▶ EXERCISE INSTRUCTIONS
(1) From the binary search tree range problem, output the passage starting at "LintCode-Search Range in" and ending at "12, 20 and 22.".
(2) Using the binary search tree range problem, explain in one to three sentences why the example with k1 = 10 and k2 = 22 yields 12, 20 and 22.
(3) Rewrite the paragraph of the binary search tree range problem that begins "Given two values k1 and k2" as a short list, keeping its main facts.

▶ READING PASSAGE
LintCode-Search Range in Binary Search Tree

Given two values k1 and k2 (where k1 < k2) and a root pointer to a Binary Search Tree. Find all the keys of tree in range k1 to k2. i.e. print all x such that k1<=x<=k2 and x is a key of given BST. Return all the keys in ascending order.

Example

For example, if k1 = 10 and k2 = 22, then your function should print 12, 20 and 22.

20

/ \

8 22

/ \

4 12

Solution:

/**
* Definition of TreeNode:
* public class TreeNode {
*     public int val;
*     public TreeNode left, right;
*     public TreeNode(int val) {
*         this.val = val;
*         this.left = this.right = null;
*     }
* }
*/
public class Solution {
/**
* @param root: The root of the binary search tree.
* @param k1 and k2: range k1 to k2.
* @return: Return all keys that k1<=key<=k2 in ascending order.
*/
public ArrayList<Integer> searchRange(TreeNode root, int k1, int k2) {
ArrayList<Integer> res = searchRangeRecur(root,k1,k2);
return res;
}

public ArrayList<Integer> searchRangeRecur(TreeNode cur, int k1, int k2){
ArrayList<Integer> res = new ArrayList<Integer>();
if (cur==null) return res;
if (k1>k2) return res;

ArrayList<Integer> left = searchRangeRecur(cur.left,k1,Math.min(cur.val-1,k2));
ArrayList<Integer> right = searchRangeRecur(cur.right,Math.max(cur.val+1,k1),k2);

res.addAll(left);
if (cur.val>=k1 && cur.val<=k2) res.add(cur.val);
res.addAll(right);

return res;
}

}

▶ DATA EXTRACT
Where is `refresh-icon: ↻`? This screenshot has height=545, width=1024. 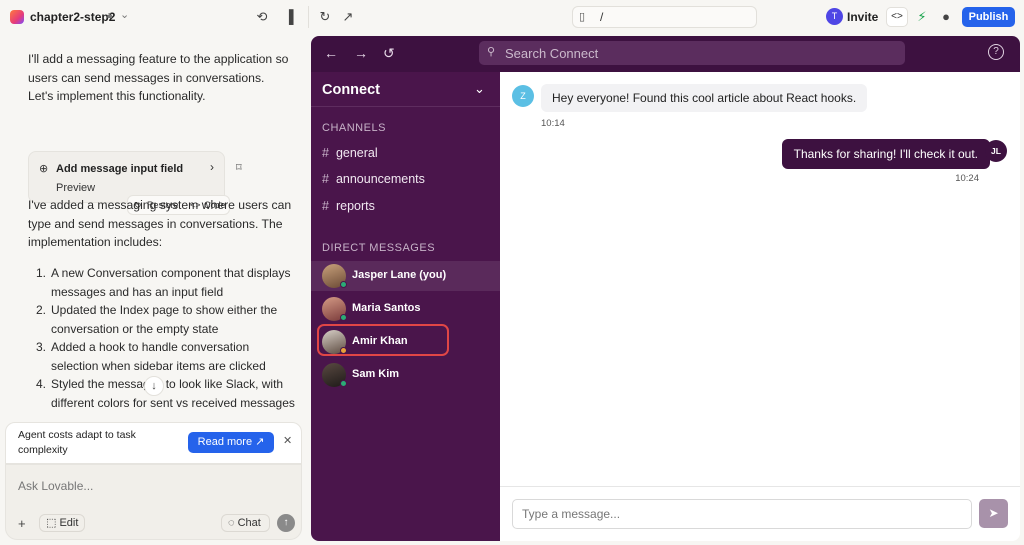
refresh-icon: ↻ is located at coordinates (325, 17).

▶ TASK RESULTS
(1)
LintCode-Search Range in Binary Search Tree

Given two values k1 and k2 (where k1 < k2) and a root pointer to a Binary Search Tree. Find all the keys of tree in range k1 to k2. i.e. print all x such that k1<=x<=k2 and x is a key of given BST. Return all the keys in ascending order.

Example

For example, if k1 = 10 and k2 = 22, then your function should print 12, 20 and 22.

(2) The problem asks for every key x in the tree with k1 <= x <= k2. With k1 = 10 and k2 = 22, the keys 12, 20 and 22 meet that condition. The keys 4 and 8 fall below 10.

(3)
- Input: two values k1 and k2, with k1 < k2, and a root pointer to a Binary Search Tree.
- Task: find every key x in the tree such that k1 <= x <= k2.
- Output: all such keys, in ascending order.